● Given records:
=== Section Start ===

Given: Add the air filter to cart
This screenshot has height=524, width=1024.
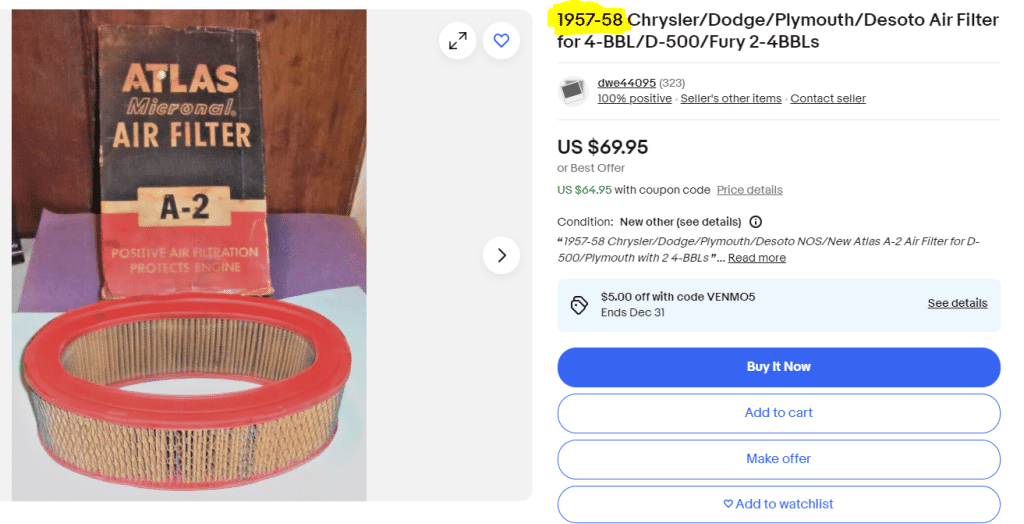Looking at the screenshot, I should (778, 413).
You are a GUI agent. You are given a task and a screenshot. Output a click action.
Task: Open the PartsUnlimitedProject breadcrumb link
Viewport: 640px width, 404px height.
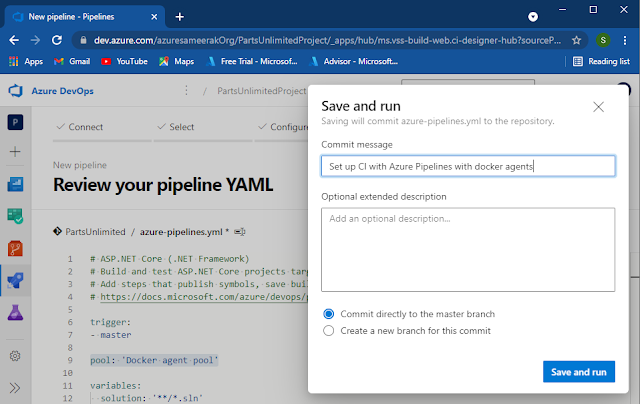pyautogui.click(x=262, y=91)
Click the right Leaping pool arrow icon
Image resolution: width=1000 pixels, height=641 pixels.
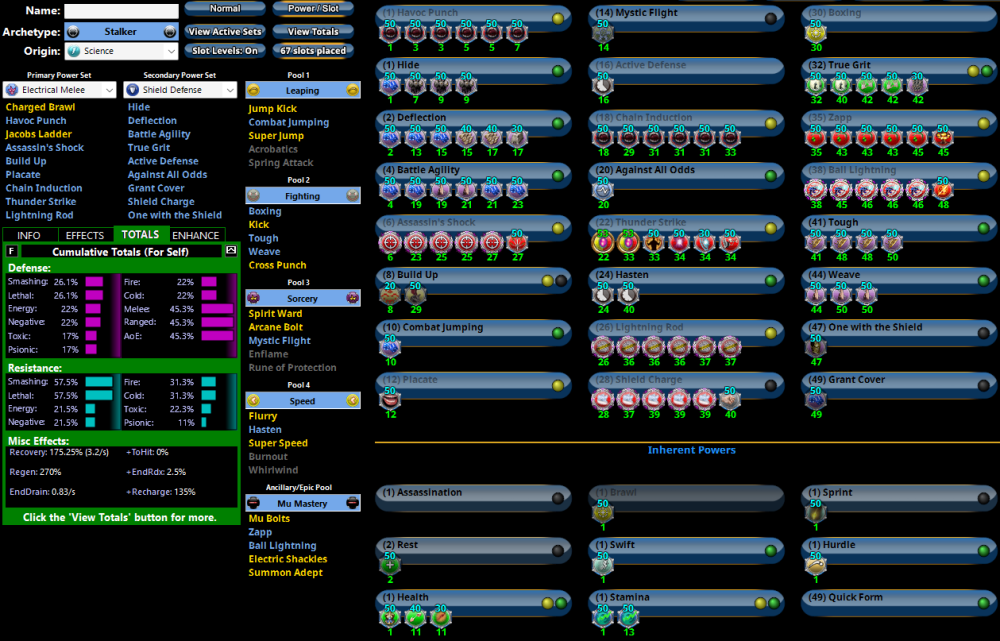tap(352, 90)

=== Section End ===
=== Section Start ===

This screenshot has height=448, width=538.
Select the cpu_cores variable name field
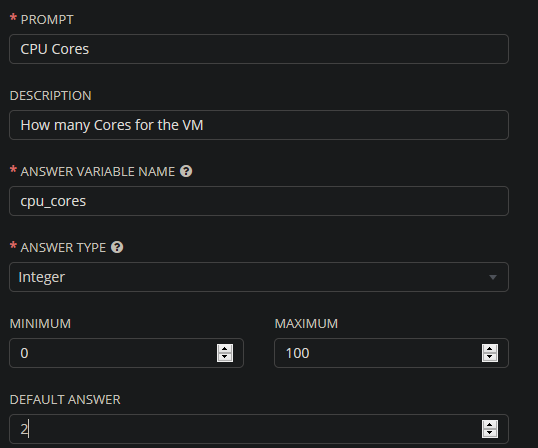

=== Section End ===

● Exercise:
Would you please copy, word for word, everything above from the line containing "This screenshot has height=448, width=538." down to the line containing "Select the cpu_cores variable name field", those two lines included?

● Written response:
This screenshot has height=448, width=538.
Select the cpu_cores variable name field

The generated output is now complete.